"Как будто кто-то в школе не знает, что мисс МакКанарейкл дымит как паровоз, пьёт как сапожник и ругается..."
я сижу на третьем слева почти уютном красном кресле дк и рассказываю о чём-то уле и бжж. я не очень контролирую свой рассказ и замираю на словах: "а ещё был у нас большой бульбулятор из бутылки колы".
какой блять бульбулятор? о чём я вообще?
- уль, ты ведь знаешь, что такое бульбулятор?
- вы протыкали в бутылке дырочки, да?
да.
дырочки в бутылке.
и миллионы маленьких медленных дырок в голове. какой, к ебеням, бульбулятор? зачем я произношу какие-то слова на малоуютном красном кресле дворца культуры, третьем слева, по одну сторону от меня бжж, другое место пустое, под ногами рюкзак с собачьей мордой, на валике кресла диктофон, на коленях ежедневник, в руках синий платочек, чтобы обмахиваться им как веером.
остановись.
больше всего я хочу, чтобы погас свет, я поворачиваюсь вправо, где пустое место, где никто не сидит, и тихо, одними губами произношу: "пожалуйста. хотя бы в этот раз. пусть погаснет свет. пусть не будет меня".

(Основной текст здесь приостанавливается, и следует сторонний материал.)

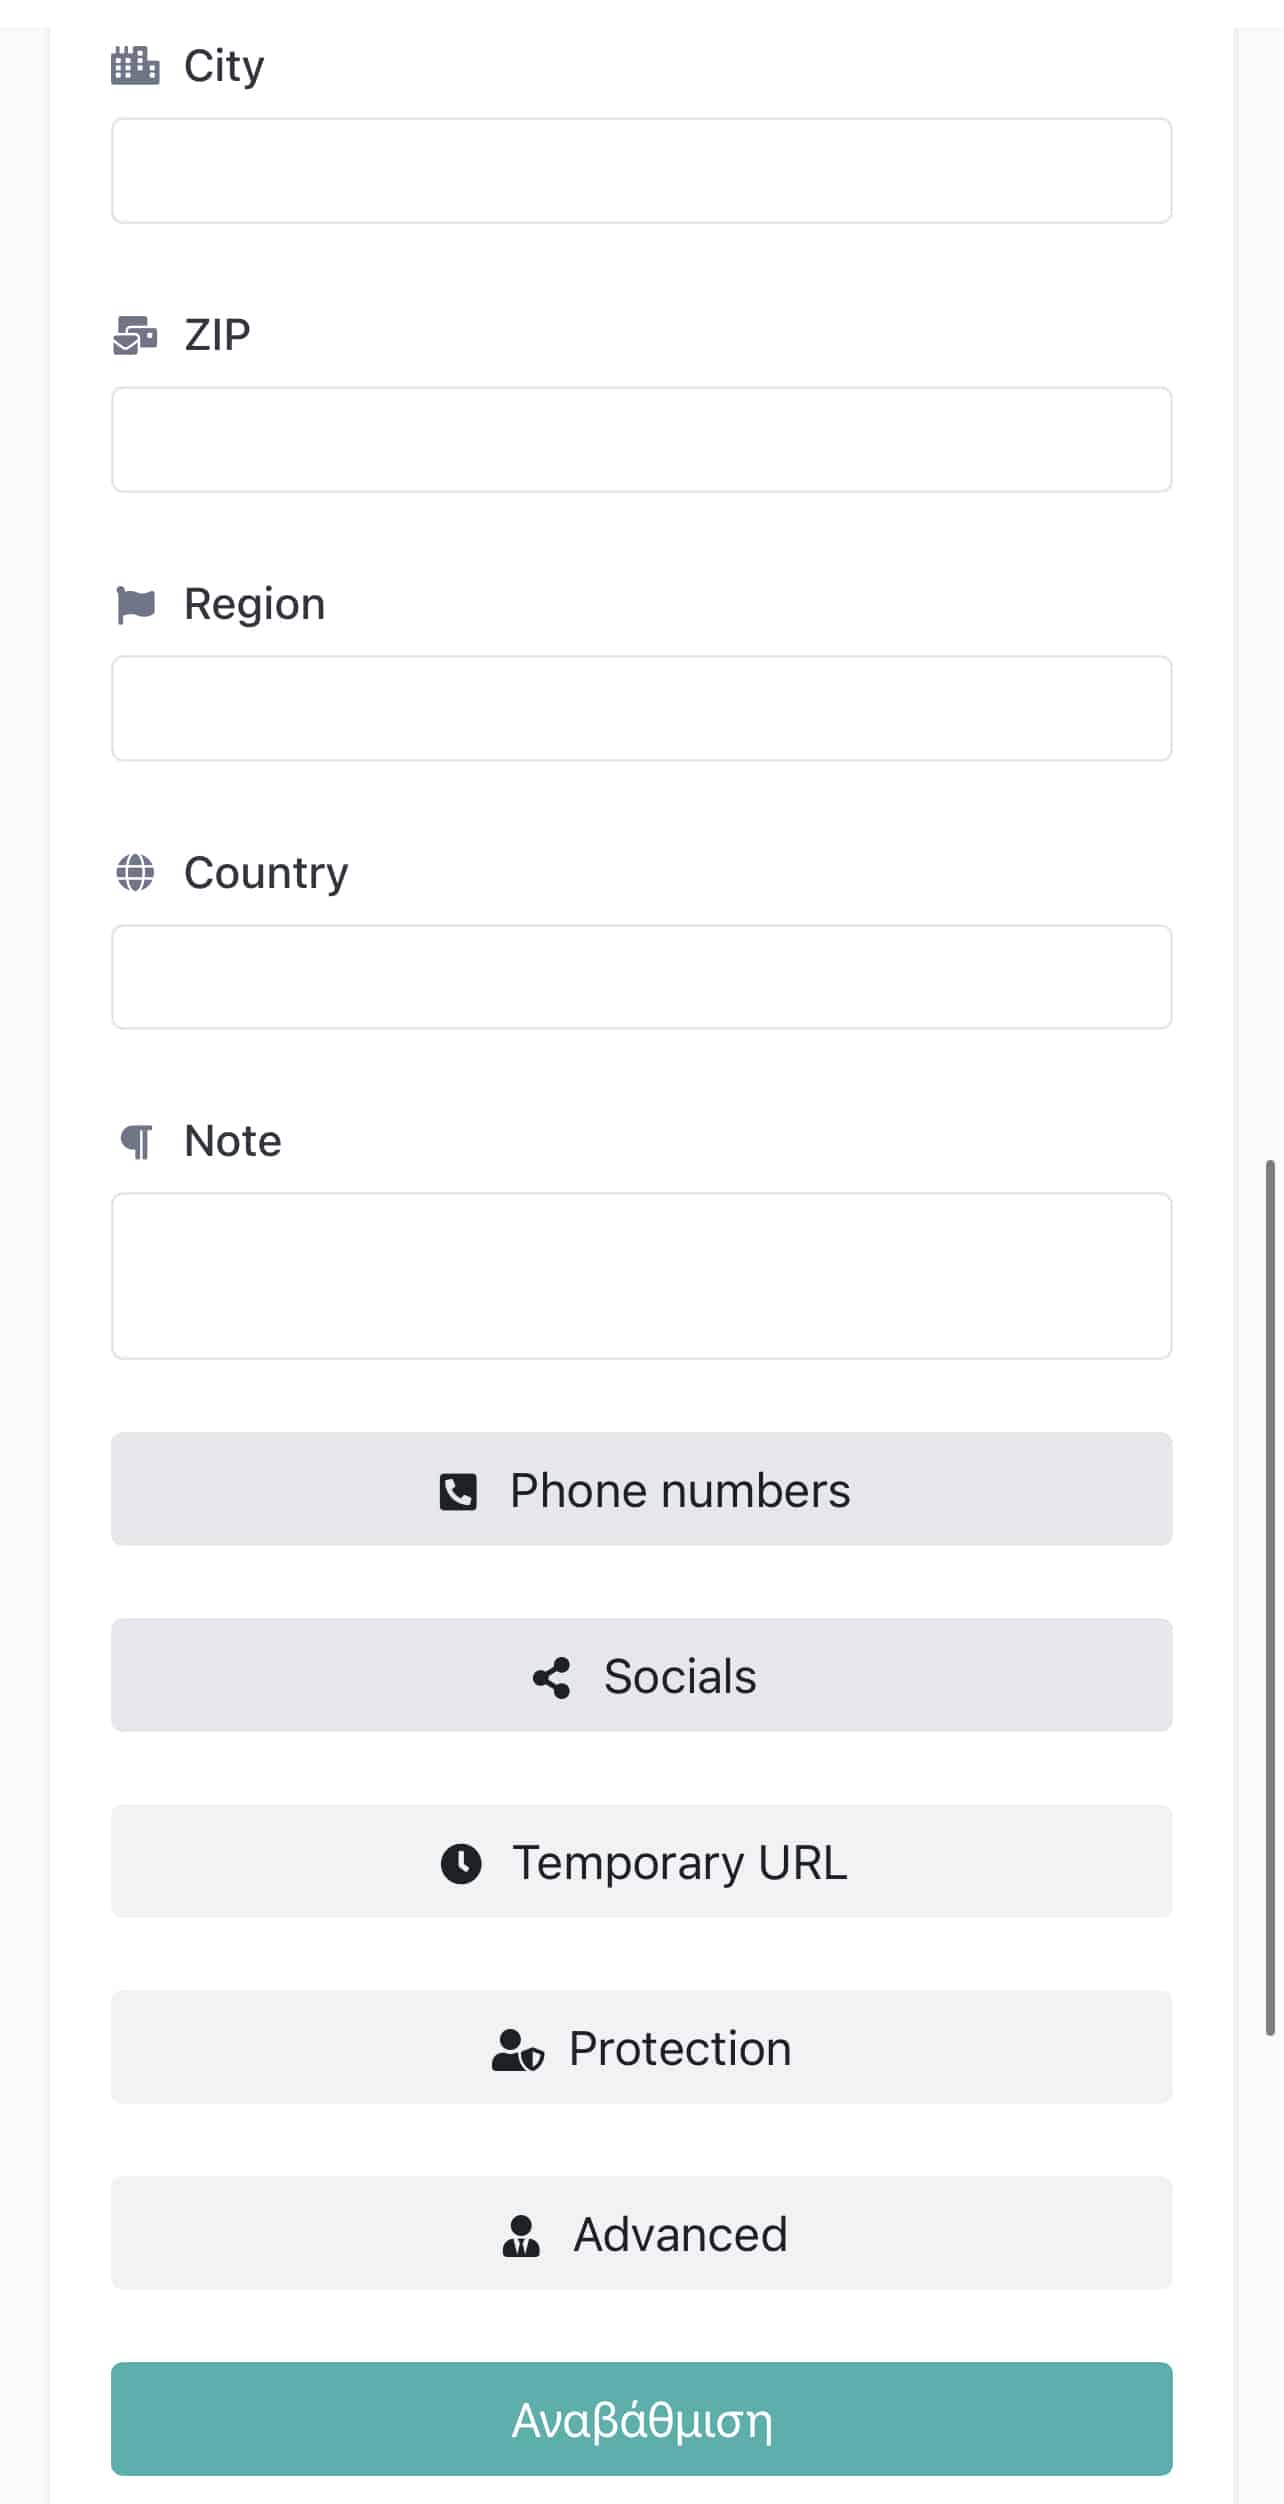Click the City buildings icon

[135, 66]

свет гаснет и включается музыка. громкая минусовка и, кажется, минусовой вокал. вокруг ходят люди. на сцене что-то говорят в рифму.

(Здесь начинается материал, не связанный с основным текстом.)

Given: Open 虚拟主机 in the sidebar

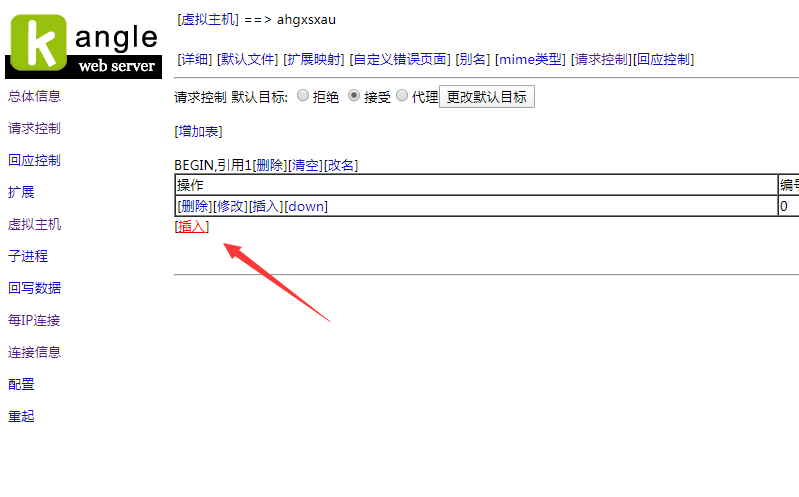Looking at the screenshot, I should click(34, 224).
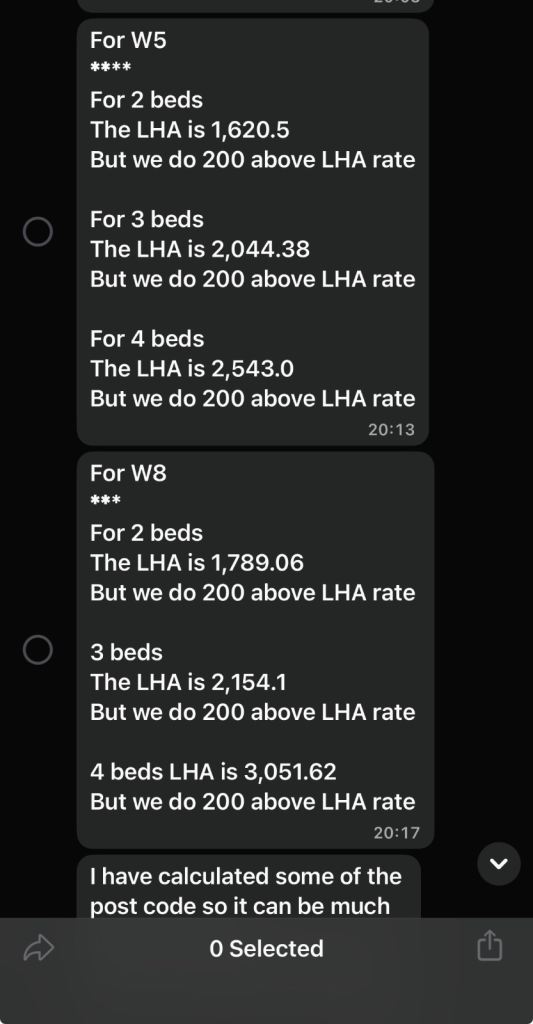Open the share sheet icon
The width and height of the screenshot is (533, 1024).
click(489, 946)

- не умеешь рифмовать - и не пытайся, - шепчу я бжж, и она жмёт мне руку. и я снова отворачиваюсь. почему я не могу успокоиться, вдыхая и считая до десяти, а после выдыхая тоже на счёт "десять", почему мне так хочется уйти, зачем я десять минут подряд пиздела не затыкая рта. и десять минут до этого на улице - о траве, о пиве, о макэвое, о набокове.
шшшш, тихо.
один, два, десять - вдох, один, два, десять - выдох.
а свет то гаснет, то включается снова. и нет никакой тишины. ни здесь, ни внутри меня, ни в целом в мире. а я успеваю исписать целую страницу - даже когда мне вот так, я должна работать.

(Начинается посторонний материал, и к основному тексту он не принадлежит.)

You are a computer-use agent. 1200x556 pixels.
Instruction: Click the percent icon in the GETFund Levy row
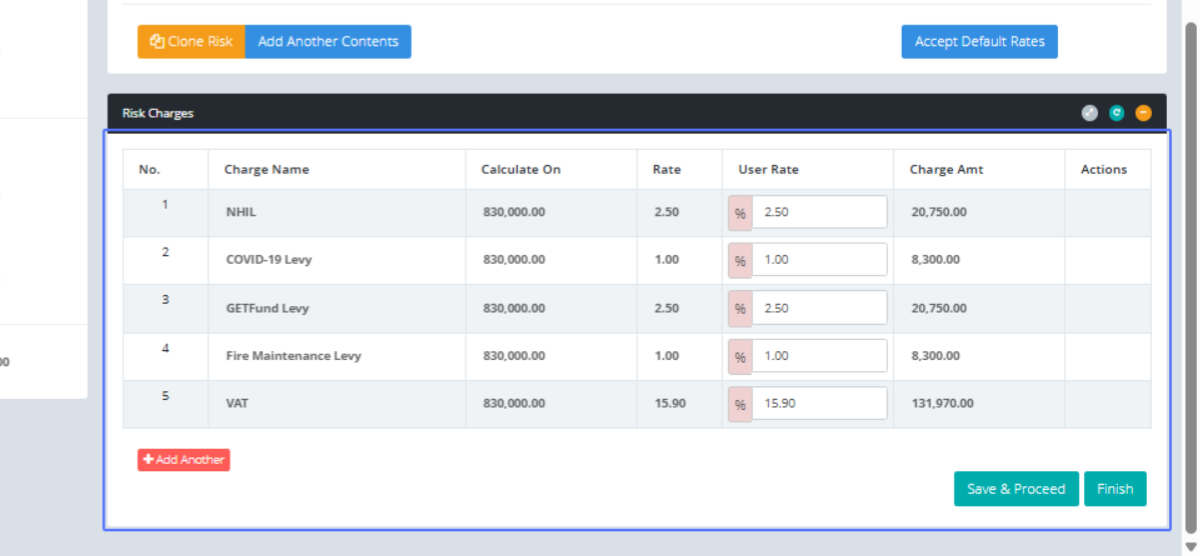pos(740,308)
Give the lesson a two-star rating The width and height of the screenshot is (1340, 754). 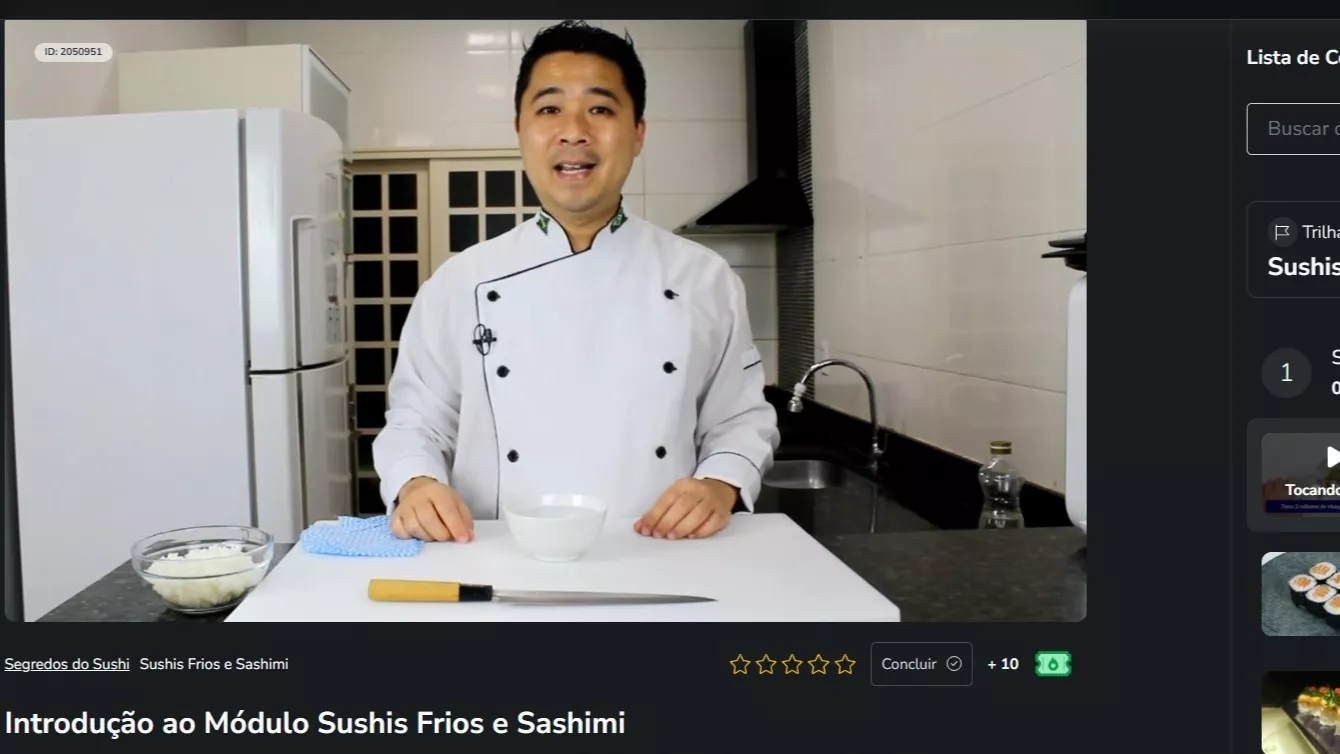coord(766,664)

очень страшно вспомнить. а я вспомнила, почему в мае совершила почти локальный корреспондентский подвиг - взяла все мероприятия к дню победы. у меня были часы диктофонок и метры исписанных листков блокнота - тогда я ещё не научилась ходить с ежедневником.
просто хотела, чтобы эти миллионы маленьких дырок затянулись в одну гигантскую, чёрную ли, белую, рыжую, синюю, фиолетовую или с оранжевыми разводами.
они не затянулись. и я не знала, что журналистика - это панацея от всего, кроме того, что внутри тебя.

и сейчас я не должна об этом писать, но делаю это. потому что однажды оно выйдет из меня наружу - но только некуда будет выходить. никакой наружи, которой я могла бы адресовать свои слова, нет.
стуча каблуками, идёт девушка с длинными каштановыми волосами. она садится на свободное кресло справа от меня, на то, под которым стоит рюкзак с собачьей мордой и на валике которого лежит диктофон. света нет. я последний раз смотрю налево.